- [Your goal] From the data below, return each line in which the string "icon" is found.

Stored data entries
=== Section Start ===

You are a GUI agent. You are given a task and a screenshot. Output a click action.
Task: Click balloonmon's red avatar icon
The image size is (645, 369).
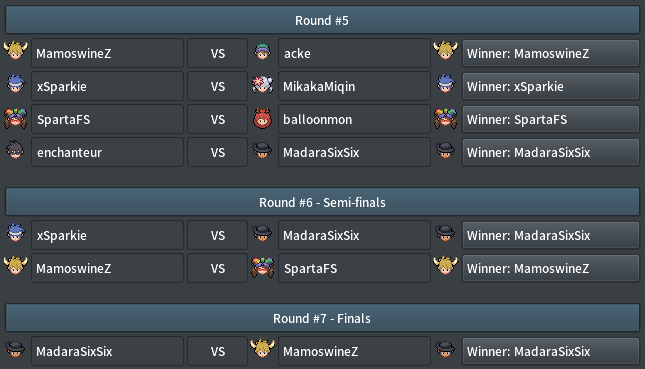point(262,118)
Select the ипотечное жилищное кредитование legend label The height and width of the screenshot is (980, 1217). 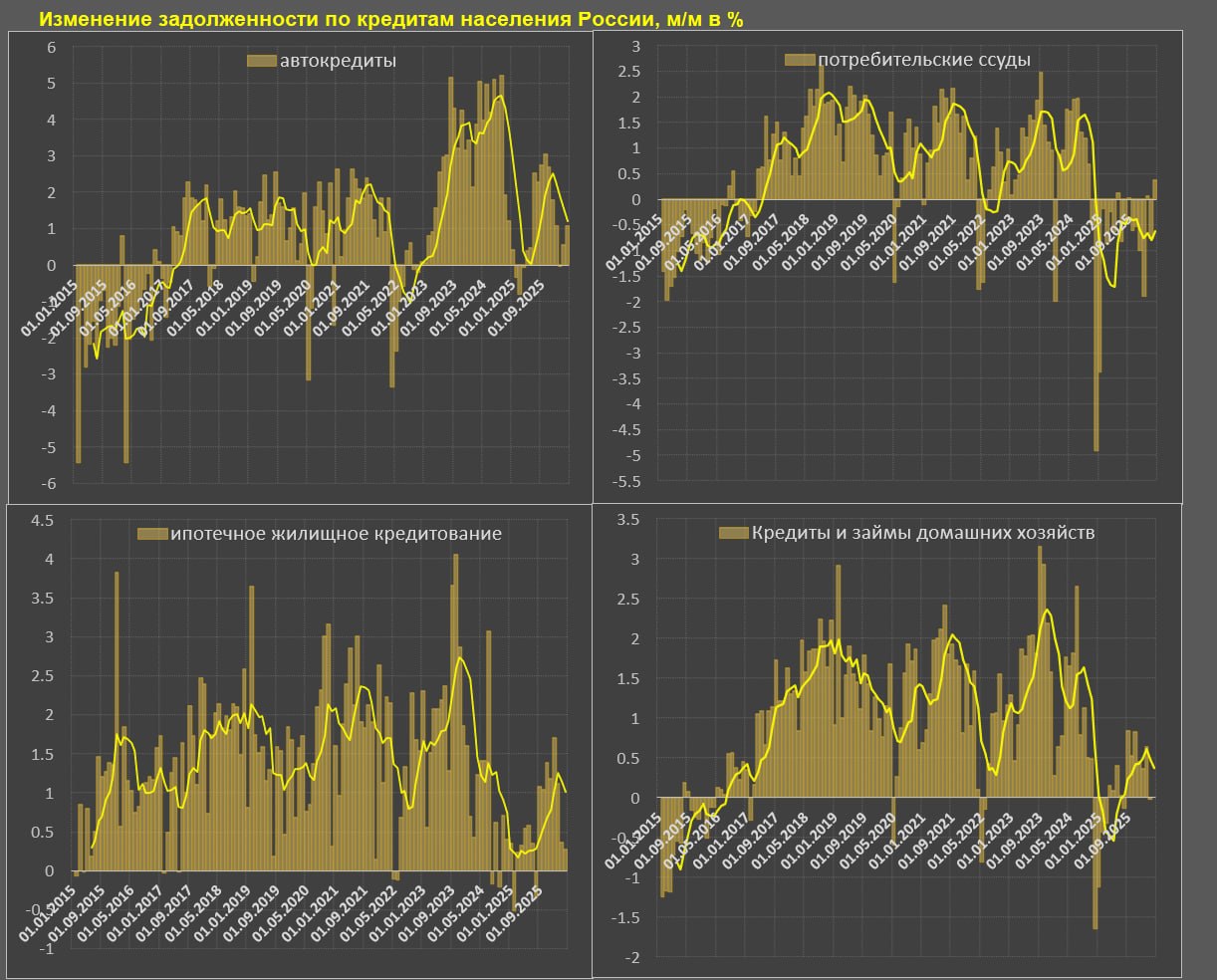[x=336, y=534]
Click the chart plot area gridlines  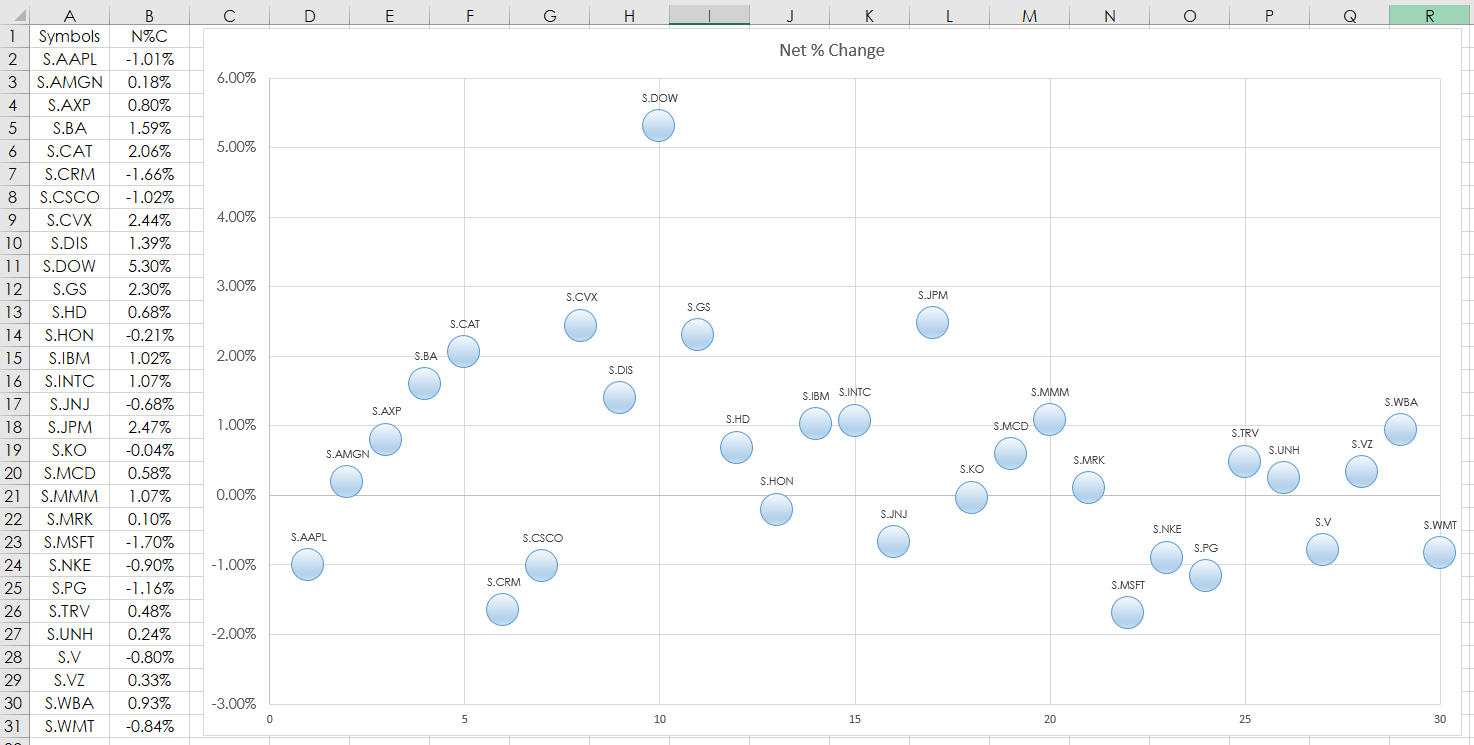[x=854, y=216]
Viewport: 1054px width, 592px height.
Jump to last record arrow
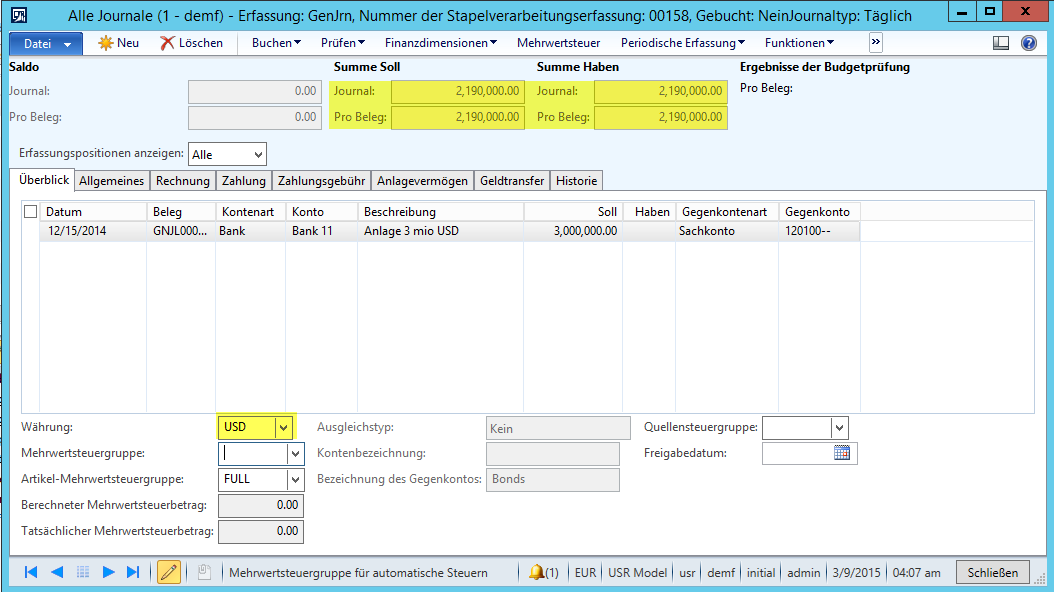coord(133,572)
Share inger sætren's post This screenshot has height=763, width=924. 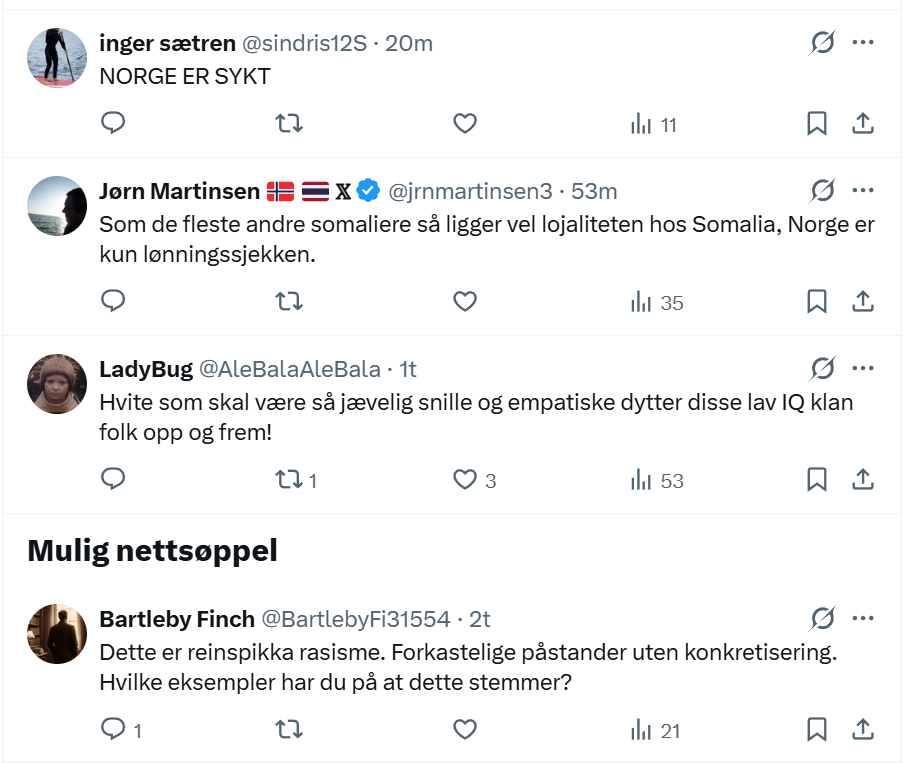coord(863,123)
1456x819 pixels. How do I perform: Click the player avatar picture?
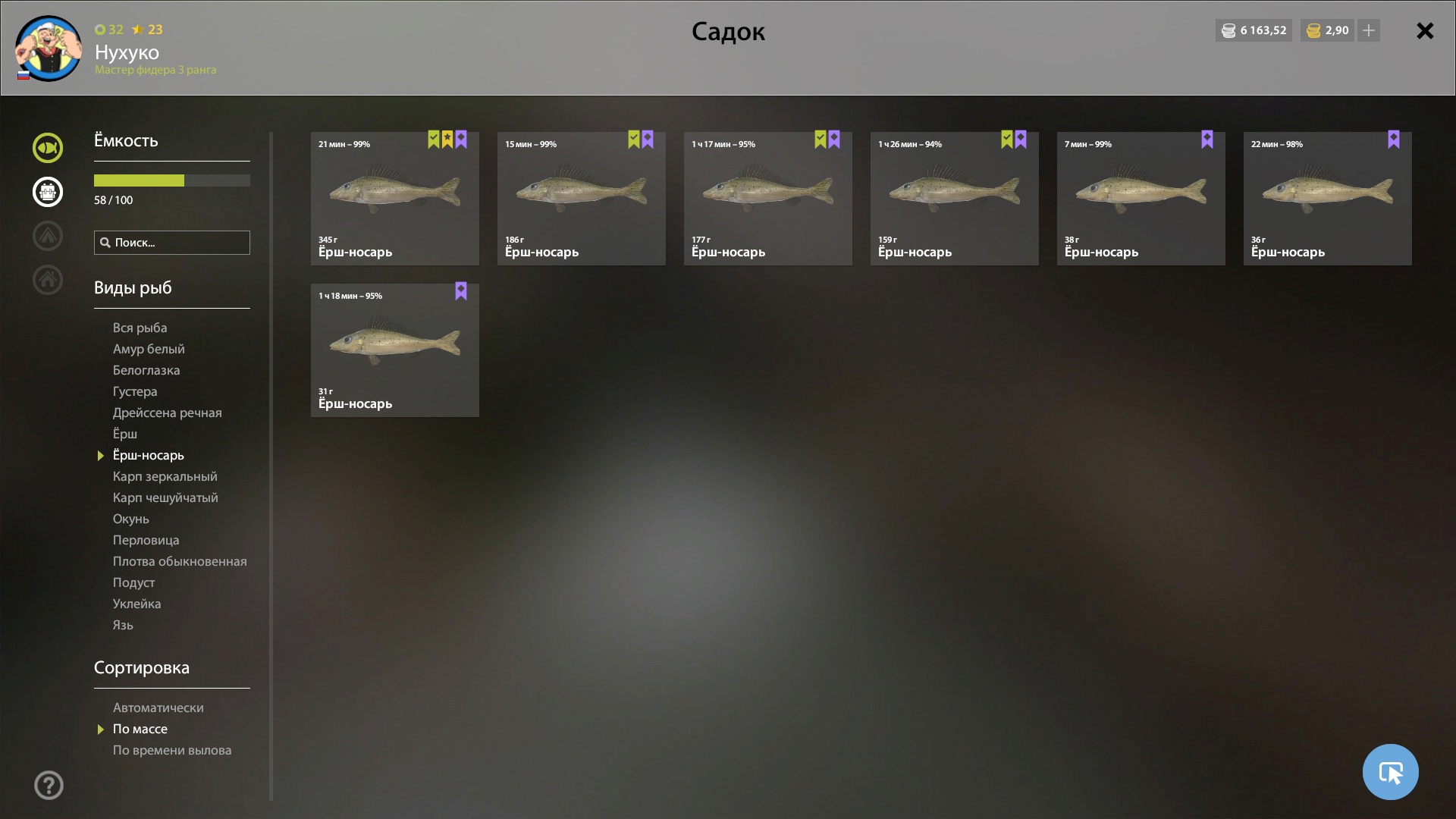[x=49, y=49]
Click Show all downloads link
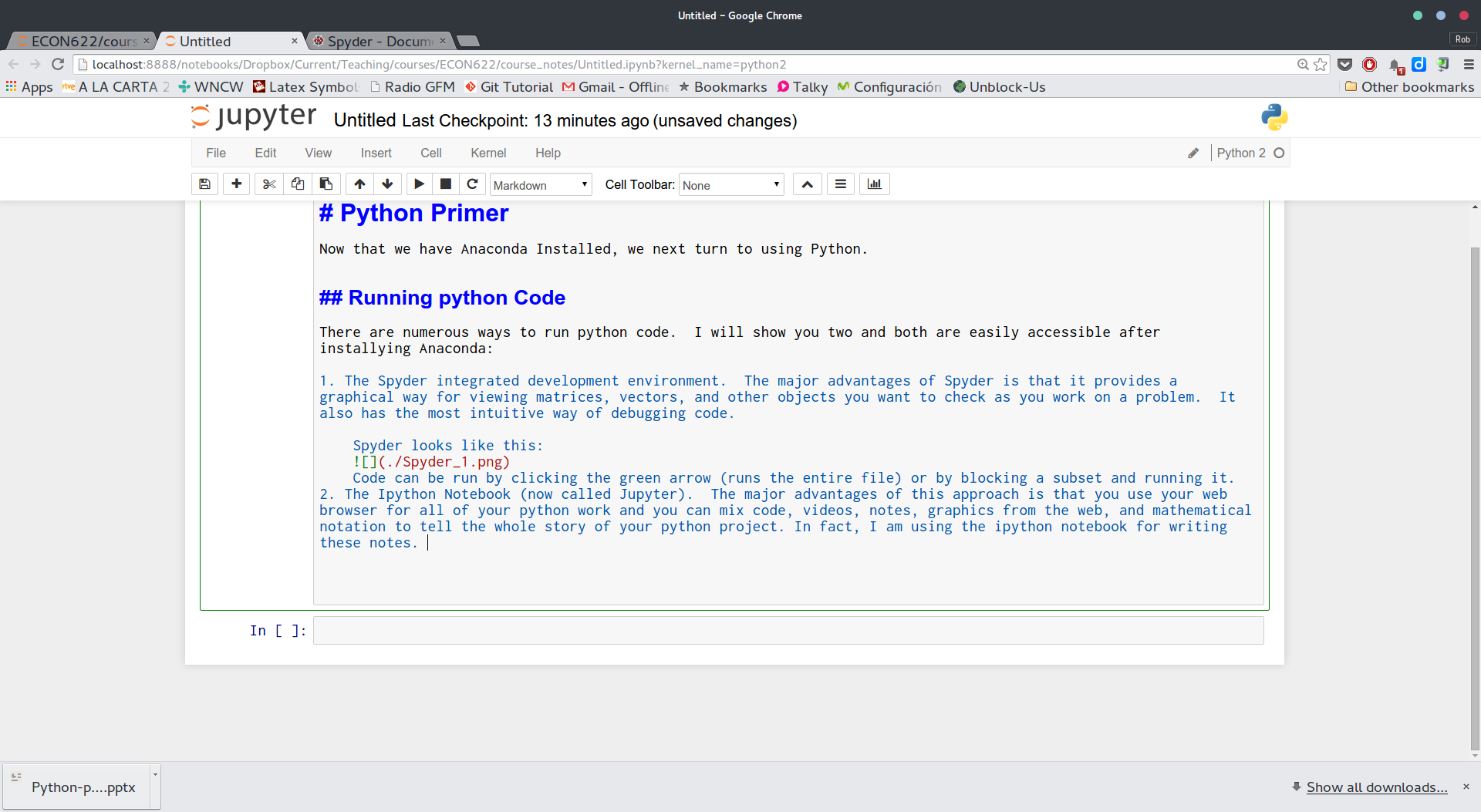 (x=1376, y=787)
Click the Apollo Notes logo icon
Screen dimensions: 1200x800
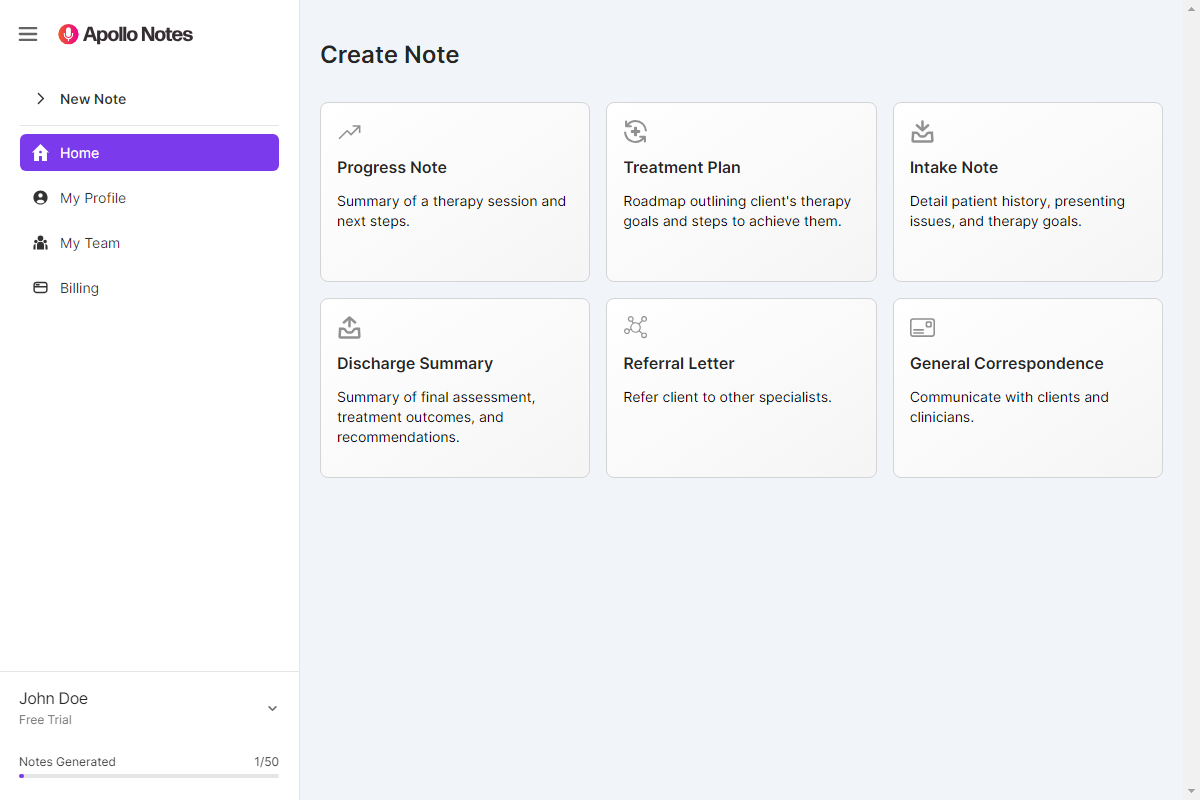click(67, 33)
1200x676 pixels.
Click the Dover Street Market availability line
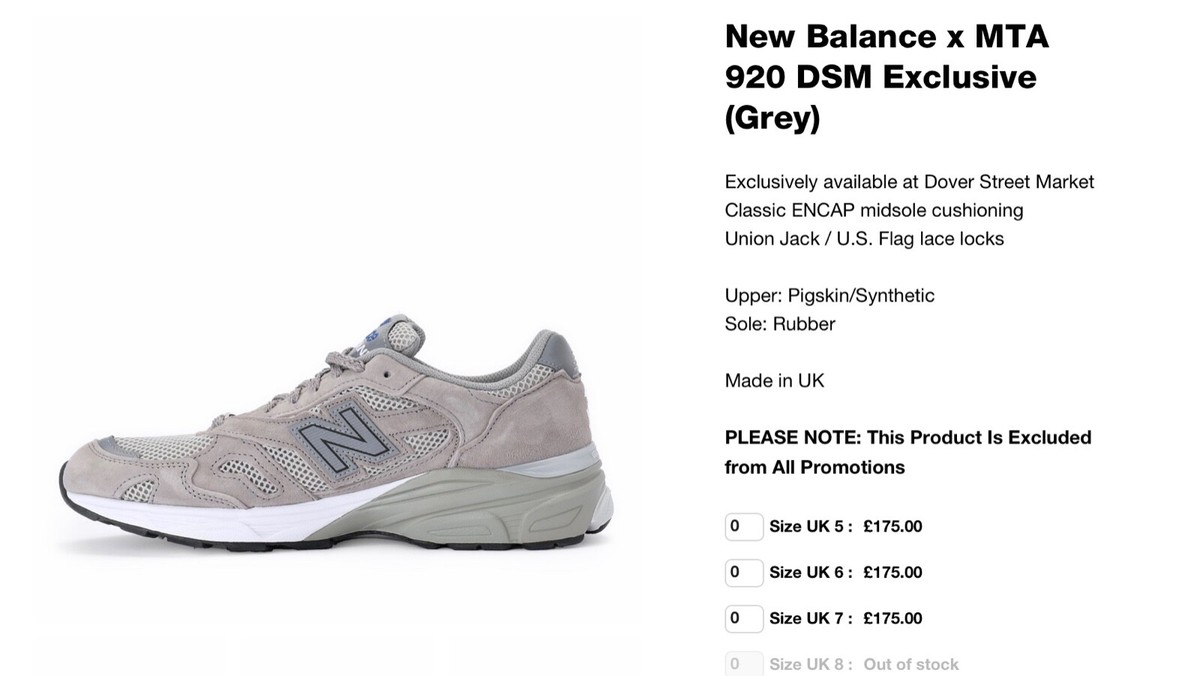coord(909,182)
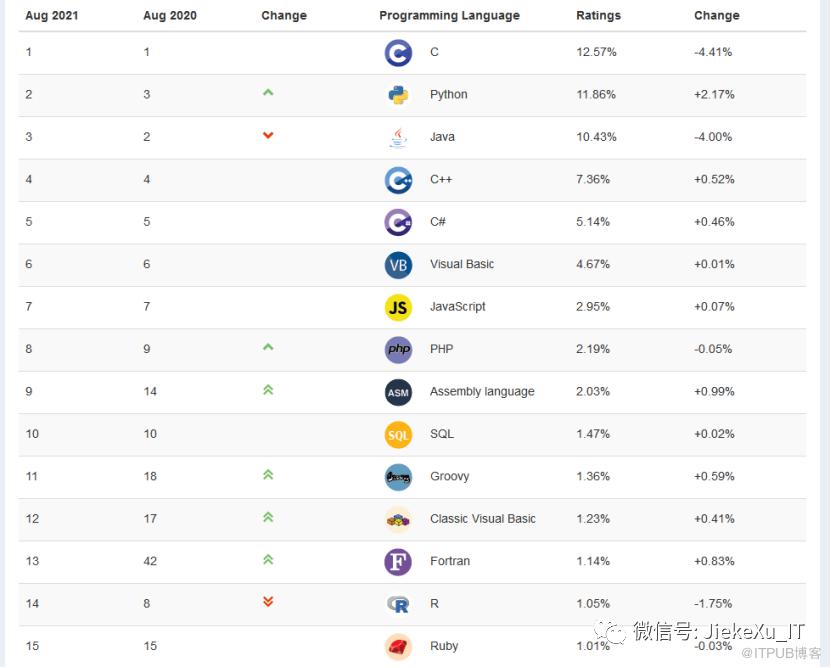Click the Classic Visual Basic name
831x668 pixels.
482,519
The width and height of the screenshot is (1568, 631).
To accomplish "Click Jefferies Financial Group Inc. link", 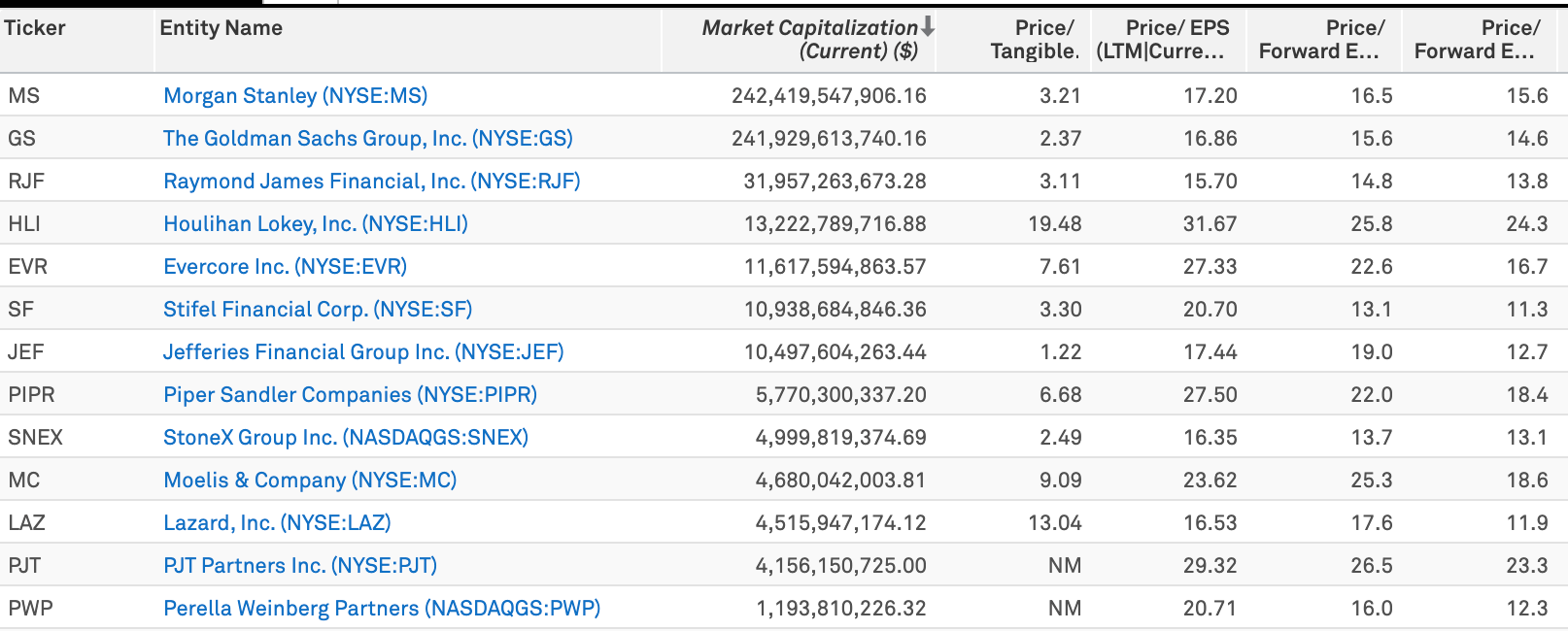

=== Section End ===

- [Answer to this exercise]
Task: Click balloonmon's red avatar icon
Click the Apollo Notes logo icon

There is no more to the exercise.